* 出典本文
================

1 EC各国の経済的な相互依存性について

熊谷,杉田,岩崎,龍野

マーストリヒト・サミットを終え,EC各国は,すでに準備の進められている市場統合に加え,経済・通貨統合に関する制度上の枠組みをも確立することに成功した。この枠組みを実効あるものとするためには,各国経済の一体化が進んでゆくことが重要な前提となると思われるが,EC各国相互間の経済的な交流は,実際にどの程度深まっているのであろうか。

EC主要4ヶ国について,実質経済成長率の前年比伸び率を,長期的にグラフにしてみると (第1図,第2図),石油ショックによる撹乱的な要素の大きかった70年代を除き,79年のEMS発足(イギリスは当時未加入)の後では,各国の伸び率の乘離がそれまでに比べ小さくなっているように見える。これは単なる偶然であろうか。それとも,EMS発足を契機に各国間の経済交流が深まりをみせ,同時に政策協調が進められた結果,相互依存性が高まったことの表れなのだろうか。本稿では,こうした問題意識に基づき,(1)貿易の動向,(2)直接投資の動向,の2つの観点から,EC各国経済の相互依存性について考えてみることにしたい。

(1)貿易の動向

現在のEC加盟国(12か国)各国の70年代以降の輸出の相手国別シェアをみることにより,EC各国間の相互依存性の変化をみてみよう。

まず,EC加盟国全体の輸出に占めるEC域内向け輸出のシェアをみると,70年53.2%,80年55.7%と上昇を続け,90年には60.6%と大きく高まっている(第1表)。輸出先としては,ドイツ,フランスが大きく,それにイギリス,イタリア,オランダが続いている。70年代以降,ECの新規加盟国であるイギリス,スペイン向けは順調にシェアを高めている。これは,ECへの加盟により,貿易相手国を域外国から,関税のない域内国へ移す,いわゆる貿易転換効果を示すものであろう。

================

* 提供データ
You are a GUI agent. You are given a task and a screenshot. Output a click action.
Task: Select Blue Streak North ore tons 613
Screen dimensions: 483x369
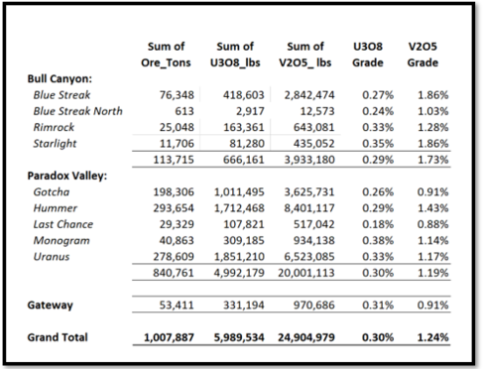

================

* 作業指示
(1) 次の(a)〜(c)が本文の内容と合致するかを「はい」または「いいえ」で判定し、決め手となる本文の語句を正確に引用してください。(a) EC加盟国全体の輸出に占める域内向け輸出のシェアは、90年に60.6%であった。(b) 79年のEMS発足時、イギリスはすでにEMSに加入していた。(c) 本文は、貿易の動向と直接投資の動向という2つの観点から相互依存性を検討するとしている。
(2) 本文のうち、「マーストリヒト・サミットを終」という語句を含むところで始まり、「転換効果を示すものであろう。」で終わる部分を、一字も変えずに再掲してください。

* 演習解答
(1)
(a) はい。「90年には60.6%と大きく高まっている」
(b) いいえ。「79年のEMS発足(イギリスは当時未加入)」
(c) はい。「(1)貿易の動向,(2)直接投資の動向,の2つの観点から」

(2)
マーストリヒト・サミットを終え,EC各国は,すでに準備の進められている市場統合に加え,経済・通貨統合に関する制度上の枠組みをも確立することに成功した。この枠組みを実効あるものとするためには,各国経済の一体化が進んでゆくことが重要な前提となると思われるが,EC各国相互間の経済的な交流は,実際にどの程度深まっているのであろうか。

EC主要4ヶ国について,実質経済成長率の前年比伸び率を,長期的にグラフにしてみると (第1図,第2図),石油ショックによる撹乱的な要素の大きかった70年代を除き,79年のEMS発足(イギリスは当時未加入)の後では,各国の伸び率の乘離がそれまでに比べ小さくなっているように見える。これは単なる偶然であろうか。それとも,EMS発足を契機に各国間の経済交流が深まりをみせ,同時に政策協調が進められた結果,相互依存性が高まったことの表れなのだろうか。本稿では,こうした問題意識に基づき,(1)貿易の動向,(2)直接投資の動向,の2つの観点から,EC各国経済の相互依存性について考えてみることにしたい。

(1)貿易の動向

現在のEC加盟国(12か国)各国の70年代以降の輸出の相手国別シェアをみることにより,EC各国間の相互依存性の変化をみてみよう。

まず,EC加盟国全体の輸出に占めるEC域内向け輸出のシェアをみると,70年53.2%,80年55.7%と上昇を続け,90年には60.6%と大きく高まっている(第1表)。輸出先としては,ドイツ,フランスが大きく,それにイギリス,イタリア,オランダが続いている。70年代以降,ECの新規加盟国であるイギリス,スペイン向けは順調にシェアを高めている。これは,ECへの加盟により,貿易相手国を域外国から,関税のない域内国へ移す,いわゆる貿易転換効果を示すものであろう。